[Opening Document passage section]

When the Killing's Done
- First edition
- Author: T. C. Boyle
- Language: English
- Publisher: Viking Press
- Publication date: February 22, 2011
- Publication place: United States
- Media type: Print (hardcover)
- Pages: 384 pp
- ISBN: 978-0-670-02232-8

= When the Killing's Done =

2011 novel by T. C. Boyle

When the Killing's Done is a 2011 novel by T. C. Boyle. The book is an environmental and family drama revolving around the Channel Islands of California—specifically Anacapa Island and Santa Cruz Island—and the controversy surrounding efforts by the National Park Service and its partners to eradicate invasive species and revitalize the islands' natural communities.

==Synopsis==
In the novel, Dave Lajoy is an impassioned activist for animal rights. He leads an attempt to prevent Alma Boyd Takesue—a biologist and spokesperson for the National Park Service—from removing rats and pigs from the islands.

The novel also flashes back to events on the islands during the 1940s and 1970s.

==Historical basis==
The novel was inspired by real events. Native wildlife populations on the islands, both part of Channel Islands National Park, had been pushed toward extinction by a variety of invasive species, including the golden eagle, black rats, and feral pigs and sheep. In 2001 and 2002 the National Park Service used poison to eradicate Anacapa Island's non-native black rats, and then partnered with other government agencies and the Nature Conservancy to remove feral pigs from Santa Cruz Island—-an operation the agencies completed in 2006.

[Closing Document passage section]

Exercise 1 ▸
According to the article on the novel, what position does Alma Boyd Takesue hold?
Exercise 2 ▸
Translate this sentence from the article on the novel into Spanish: "The novel was inspired by real events."
These lines have nothing to do with the article on the novel.

[Opening Data to examine section]

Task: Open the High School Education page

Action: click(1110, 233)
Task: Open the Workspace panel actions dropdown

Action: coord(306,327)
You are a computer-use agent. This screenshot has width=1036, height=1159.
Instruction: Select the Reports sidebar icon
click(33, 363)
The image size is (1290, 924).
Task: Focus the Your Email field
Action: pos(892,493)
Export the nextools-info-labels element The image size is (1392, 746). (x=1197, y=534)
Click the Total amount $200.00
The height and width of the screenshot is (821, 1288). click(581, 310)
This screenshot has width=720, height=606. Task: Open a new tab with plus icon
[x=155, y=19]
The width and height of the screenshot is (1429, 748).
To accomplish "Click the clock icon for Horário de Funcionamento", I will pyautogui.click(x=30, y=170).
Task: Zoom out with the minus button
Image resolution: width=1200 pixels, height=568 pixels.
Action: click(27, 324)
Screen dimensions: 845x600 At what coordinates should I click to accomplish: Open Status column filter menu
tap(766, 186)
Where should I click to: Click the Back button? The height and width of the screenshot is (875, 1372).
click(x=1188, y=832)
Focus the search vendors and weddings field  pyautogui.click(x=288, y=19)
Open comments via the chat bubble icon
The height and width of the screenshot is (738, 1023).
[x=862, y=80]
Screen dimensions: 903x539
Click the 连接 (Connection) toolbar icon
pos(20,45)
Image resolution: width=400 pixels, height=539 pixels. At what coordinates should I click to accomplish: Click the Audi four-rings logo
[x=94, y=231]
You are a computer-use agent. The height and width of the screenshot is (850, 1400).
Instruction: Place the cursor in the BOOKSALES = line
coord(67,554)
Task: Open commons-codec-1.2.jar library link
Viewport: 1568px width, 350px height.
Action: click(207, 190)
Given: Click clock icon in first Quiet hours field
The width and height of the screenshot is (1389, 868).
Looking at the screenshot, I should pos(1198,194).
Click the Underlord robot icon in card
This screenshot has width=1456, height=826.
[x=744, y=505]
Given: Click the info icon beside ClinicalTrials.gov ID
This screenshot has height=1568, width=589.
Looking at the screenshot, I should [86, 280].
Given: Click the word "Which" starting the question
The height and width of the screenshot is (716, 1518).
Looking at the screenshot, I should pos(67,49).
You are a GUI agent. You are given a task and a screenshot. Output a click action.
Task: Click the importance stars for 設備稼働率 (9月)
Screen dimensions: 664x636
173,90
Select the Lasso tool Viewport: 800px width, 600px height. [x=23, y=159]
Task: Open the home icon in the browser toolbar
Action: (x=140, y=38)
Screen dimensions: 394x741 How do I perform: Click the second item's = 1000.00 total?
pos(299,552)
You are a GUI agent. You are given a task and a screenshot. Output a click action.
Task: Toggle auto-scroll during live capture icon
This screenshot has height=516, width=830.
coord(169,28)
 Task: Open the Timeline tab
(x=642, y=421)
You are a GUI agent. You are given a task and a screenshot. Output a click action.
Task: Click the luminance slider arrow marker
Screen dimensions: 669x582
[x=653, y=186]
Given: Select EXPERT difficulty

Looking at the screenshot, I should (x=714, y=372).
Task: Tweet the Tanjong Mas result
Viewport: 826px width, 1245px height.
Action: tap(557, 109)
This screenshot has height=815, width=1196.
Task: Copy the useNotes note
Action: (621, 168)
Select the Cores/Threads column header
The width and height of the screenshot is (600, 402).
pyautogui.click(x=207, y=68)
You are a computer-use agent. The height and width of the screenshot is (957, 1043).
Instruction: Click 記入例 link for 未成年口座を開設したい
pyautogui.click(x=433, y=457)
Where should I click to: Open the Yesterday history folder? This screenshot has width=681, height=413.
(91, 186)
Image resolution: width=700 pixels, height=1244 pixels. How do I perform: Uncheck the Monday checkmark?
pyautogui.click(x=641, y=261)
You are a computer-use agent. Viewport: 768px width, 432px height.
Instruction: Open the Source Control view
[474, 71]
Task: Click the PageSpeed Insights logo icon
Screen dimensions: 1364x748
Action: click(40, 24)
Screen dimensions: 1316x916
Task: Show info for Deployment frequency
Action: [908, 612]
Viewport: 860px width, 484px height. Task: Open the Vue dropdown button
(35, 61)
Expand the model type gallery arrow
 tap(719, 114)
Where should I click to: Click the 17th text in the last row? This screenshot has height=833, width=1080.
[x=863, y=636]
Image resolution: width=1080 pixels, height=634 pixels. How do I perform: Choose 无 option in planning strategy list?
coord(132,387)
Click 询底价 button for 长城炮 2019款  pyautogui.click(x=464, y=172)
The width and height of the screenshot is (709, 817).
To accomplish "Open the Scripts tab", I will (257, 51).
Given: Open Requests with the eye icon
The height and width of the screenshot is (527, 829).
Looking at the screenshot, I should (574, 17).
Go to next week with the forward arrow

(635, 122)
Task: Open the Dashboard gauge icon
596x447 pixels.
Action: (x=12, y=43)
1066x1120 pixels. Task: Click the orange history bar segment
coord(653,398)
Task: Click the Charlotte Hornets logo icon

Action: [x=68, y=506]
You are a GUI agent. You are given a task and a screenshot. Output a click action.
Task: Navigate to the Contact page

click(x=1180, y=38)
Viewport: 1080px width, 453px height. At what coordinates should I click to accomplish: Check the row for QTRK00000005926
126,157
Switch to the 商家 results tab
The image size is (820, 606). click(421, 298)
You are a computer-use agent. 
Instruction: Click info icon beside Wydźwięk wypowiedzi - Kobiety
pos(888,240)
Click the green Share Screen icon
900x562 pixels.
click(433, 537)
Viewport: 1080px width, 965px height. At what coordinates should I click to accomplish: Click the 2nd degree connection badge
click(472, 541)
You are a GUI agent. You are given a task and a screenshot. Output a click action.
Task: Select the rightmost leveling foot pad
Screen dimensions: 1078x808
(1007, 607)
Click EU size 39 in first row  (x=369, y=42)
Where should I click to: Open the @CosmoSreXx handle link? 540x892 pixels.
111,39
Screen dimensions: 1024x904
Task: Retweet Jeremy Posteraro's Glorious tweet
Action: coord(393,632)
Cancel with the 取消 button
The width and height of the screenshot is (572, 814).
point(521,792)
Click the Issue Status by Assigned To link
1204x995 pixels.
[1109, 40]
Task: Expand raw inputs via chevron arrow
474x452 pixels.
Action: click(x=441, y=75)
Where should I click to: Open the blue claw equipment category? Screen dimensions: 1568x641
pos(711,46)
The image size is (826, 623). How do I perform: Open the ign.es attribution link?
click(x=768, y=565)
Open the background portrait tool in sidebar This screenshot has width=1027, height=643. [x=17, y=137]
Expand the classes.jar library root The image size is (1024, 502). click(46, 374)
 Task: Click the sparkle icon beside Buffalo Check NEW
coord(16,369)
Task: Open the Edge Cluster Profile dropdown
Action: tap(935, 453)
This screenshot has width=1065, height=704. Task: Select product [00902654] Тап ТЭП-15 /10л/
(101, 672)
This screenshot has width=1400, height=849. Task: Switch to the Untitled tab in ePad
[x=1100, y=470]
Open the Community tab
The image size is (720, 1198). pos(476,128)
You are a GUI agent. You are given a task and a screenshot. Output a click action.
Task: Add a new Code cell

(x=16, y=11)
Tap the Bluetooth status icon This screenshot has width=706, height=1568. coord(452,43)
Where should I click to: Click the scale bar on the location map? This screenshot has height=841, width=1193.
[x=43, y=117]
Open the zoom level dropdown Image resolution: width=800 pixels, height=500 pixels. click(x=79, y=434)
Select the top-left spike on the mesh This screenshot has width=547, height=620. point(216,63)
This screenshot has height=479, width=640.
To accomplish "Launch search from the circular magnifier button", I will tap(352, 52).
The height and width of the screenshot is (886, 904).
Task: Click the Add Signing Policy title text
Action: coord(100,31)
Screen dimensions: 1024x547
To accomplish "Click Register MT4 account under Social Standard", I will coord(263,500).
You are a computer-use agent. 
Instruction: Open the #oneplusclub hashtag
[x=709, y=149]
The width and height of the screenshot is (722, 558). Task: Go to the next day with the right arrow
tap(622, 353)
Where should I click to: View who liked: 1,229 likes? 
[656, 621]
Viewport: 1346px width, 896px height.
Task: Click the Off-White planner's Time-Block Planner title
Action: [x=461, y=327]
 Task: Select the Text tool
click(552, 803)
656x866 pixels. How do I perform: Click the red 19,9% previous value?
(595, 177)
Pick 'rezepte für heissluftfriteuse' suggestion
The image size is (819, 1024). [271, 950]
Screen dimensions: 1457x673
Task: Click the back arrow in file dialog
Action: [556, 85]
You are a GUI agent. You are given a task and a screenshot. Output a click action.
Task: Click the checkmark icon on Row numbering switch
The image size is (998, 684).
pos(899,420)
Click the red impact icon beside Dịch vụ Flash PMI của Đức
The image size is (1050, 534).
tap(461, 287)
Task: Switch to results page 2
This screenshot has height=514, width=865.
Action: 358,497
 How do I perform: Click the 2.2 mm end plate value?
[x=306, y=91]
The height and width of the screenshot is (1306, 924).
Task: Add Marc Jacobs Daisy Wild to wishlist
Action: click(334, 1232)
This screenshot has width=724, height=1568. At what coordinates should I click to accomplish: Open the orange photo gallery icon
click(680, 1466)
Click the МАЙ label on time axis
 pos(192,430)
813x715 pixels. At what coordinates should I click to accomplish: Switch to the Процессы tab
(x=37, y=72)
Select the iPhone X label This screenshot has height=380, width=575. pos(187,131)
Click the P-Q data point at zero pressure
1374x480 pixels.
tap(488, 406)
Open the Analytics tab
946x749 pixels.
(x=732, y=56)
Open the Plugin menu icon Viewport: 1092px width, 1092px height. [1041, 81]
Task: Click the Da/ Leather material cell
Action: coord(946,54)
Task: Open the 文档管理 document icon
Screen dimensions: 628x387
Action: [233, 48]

[Closing Data to examine section]

Answer space 1 ▸
She is a biologist and spokesperson for the National Park Service.

Answer space 2 ▸
La novela se inspiró en hechos reales.